Did FMLA Require Trucker to Turn in Medical Records to Get Back Behind the Wheel?

05 Aug, 2024 Chris Parker

                               
What Do You Think?

Lima, OH (WorkersCompensation.com) -- Employers are entitled to require a fitness-for-duty certification from a doctor before reinstating an employee who is on FMLA leave. But can they go beyond that by demanding additional medical data from the worker?

A case involving a truck driver with fatigue, dizziness, nausea, and headache stemming from hypothyroidism addresses that question. Her symptoms affected her vision and ability to safely drive a truck. Her employer granted her medical leave.

When she was ready to return to work, she provided multiple medical certifications from her doctor stating that she was safe to return. The certifications also stated that her condition was chronic and necessitated a rebalancing of medication. 

The trucking company, following an internal company policy, requested additional medical information, such as discharge notes, as a condition of reinstating her. The trucker said that information was inseparable from her entire medical file, and therefore declined to provide it. As a result, she remained on unpaid leave for two weeks.

She sued the company for FMLA interference.

The court explained that the FMLA requires employers to restore employees returning from leave to their former positions or equivalent positions unless they are unable to perform the position's essential functions. 

As a condition of restoration, however,  the FMLA permits employers to require an employee to provide certification from the health care provider of the employee that the employee is able to resume work," known as a "fitness-for-duty certification." 29 U.S.C. § 2614(a)(4).


Could the employer require more medical information before putting the trucker back to work?

A. No. She already provided fitness for duty certifications.

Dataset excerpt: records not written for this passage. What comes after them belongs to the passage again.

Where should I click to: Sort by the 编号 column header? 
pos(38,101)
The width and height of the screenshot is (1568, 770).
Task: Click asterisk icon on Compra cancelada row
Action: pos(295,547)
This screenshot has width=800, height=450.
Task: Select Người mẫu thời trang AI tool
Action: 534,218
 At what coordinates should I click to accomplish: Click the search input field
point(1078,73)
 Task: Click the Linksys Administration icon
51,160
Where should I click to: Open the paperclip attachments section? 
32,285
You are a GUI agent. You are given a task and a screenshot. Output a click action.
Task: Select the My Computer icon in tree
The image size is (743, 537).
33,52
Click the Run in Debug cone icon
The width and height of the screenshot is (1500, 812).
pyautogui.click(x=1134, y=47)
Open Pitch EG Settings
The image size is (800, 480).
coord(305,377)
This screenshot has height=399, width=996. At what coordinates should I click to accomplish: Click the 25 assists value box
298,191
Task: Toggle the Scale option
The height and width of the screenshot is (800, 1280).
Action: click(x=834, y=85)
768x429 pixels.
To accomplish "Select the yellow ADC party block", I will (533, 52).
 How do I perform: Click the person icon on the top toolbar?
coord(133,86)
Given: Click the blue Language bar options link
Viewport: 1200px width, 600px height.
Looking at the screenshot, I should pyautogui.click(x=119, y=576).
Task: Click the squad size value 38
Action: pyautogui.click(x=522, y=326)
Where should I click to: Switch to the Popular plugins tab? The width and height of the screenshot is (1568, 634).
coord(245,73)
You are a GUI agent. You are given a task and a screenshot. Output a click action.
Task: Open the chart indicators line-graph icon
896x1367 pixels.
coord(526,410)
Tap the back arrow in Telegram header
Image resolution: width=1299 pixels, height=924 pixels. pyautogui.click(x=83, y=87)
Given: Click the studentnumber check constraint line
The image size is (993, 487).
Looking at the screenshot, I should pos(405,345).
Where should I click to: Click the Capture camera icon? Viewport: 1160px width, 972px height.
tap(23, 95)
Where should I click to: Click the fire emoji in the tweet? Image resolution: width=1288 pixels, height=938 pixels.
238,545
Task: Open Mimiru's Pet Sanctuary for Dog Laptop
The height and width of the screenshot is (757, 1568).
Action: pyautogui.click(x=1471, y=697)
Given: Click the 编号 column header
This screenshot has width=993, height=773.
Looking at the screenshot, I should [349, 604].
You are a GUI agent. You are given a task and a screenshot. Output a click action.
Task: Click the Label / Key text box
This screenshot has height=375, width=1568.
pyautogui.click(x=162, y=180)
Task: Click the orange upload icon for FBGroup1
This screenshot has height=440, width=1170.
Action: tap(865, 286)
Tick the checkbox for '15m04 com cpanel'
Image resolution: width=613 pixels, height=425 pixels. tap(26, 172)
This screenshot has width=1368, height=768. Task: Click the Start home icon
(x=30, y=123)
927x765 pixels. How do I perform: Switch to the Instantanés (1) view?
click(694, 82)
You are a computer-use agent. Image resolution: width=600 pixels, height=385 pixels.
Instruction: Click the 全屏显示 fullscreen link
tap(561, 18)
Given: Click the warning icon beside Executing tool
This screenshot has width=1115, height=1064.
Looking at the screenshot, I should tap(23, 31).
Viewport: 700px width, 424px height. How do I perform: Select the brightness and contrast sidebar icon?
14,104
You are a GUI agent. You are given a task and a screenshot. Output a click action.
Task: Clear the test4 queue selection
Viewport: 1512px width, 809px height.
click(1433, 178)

B. Yes. It was abiding by an internal company policy.


If you selected A, you agreed with the court in King v. No. 2:22-cv-2924 (S.D. Ohio 07/24/24), which held that the company’s decision to require more medical information before reinstating her collided with the trucker’s FMLA rights.

The court acknowledged that the employer had sufficient business justification to make further medical inquiries, given her doctor’s statement that the condition was permanent and its view that it could affect her job performance. However, it violated FMLA by going beyond the act to require that she provide medical records in addition to her fitness-for-duty certification.

“Although the FMLA does not grant a right to reinstatement to employees who are unable to perform the essential functions of their positions, 29 C.F.R. § 825.216(c), [the company] could have addressed its concern by reaching out to [her] medical provider, or sending her for an examination, or making further appropriate medical inquiries of her, but, in each instance, only after reinstating her. 

It was not allowed to delay her reinstatement simply because it was "second-guessing" her certification. The fact that the company had an internal policy requiring particular medical documentation did not justify its failure.

By not reinstating the trucker’s upon her provision of fitness-for-duty certifications, the company interfered with her FMLA rights, the court held.